Task directions
Please restate all of the records word for word, setting the pictures aside.

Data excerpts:
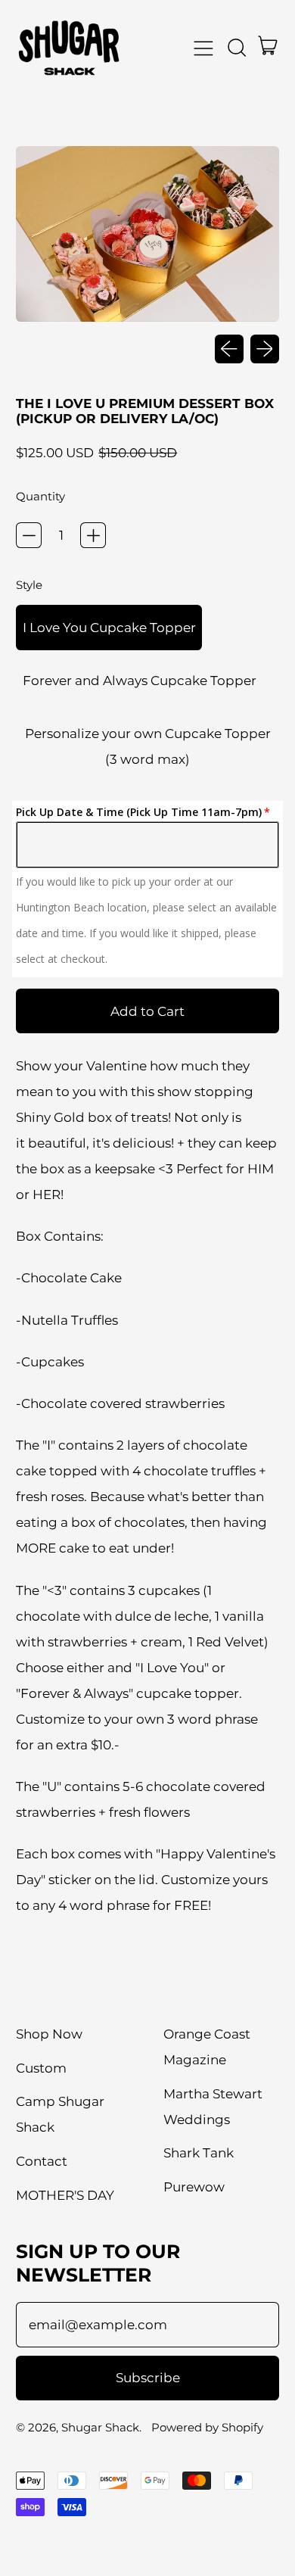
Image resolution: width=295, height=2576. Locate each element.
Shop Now (49, 2034)
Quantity (40, 496)
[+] (93, 535)
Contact (41, 2161)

Exercise output
Image resolution: width=295, height=2576. Locate each element.
Shop Now (49, 2034)
Quantity (40, 496)
[+] (93, 535)
Contact (41, 2161)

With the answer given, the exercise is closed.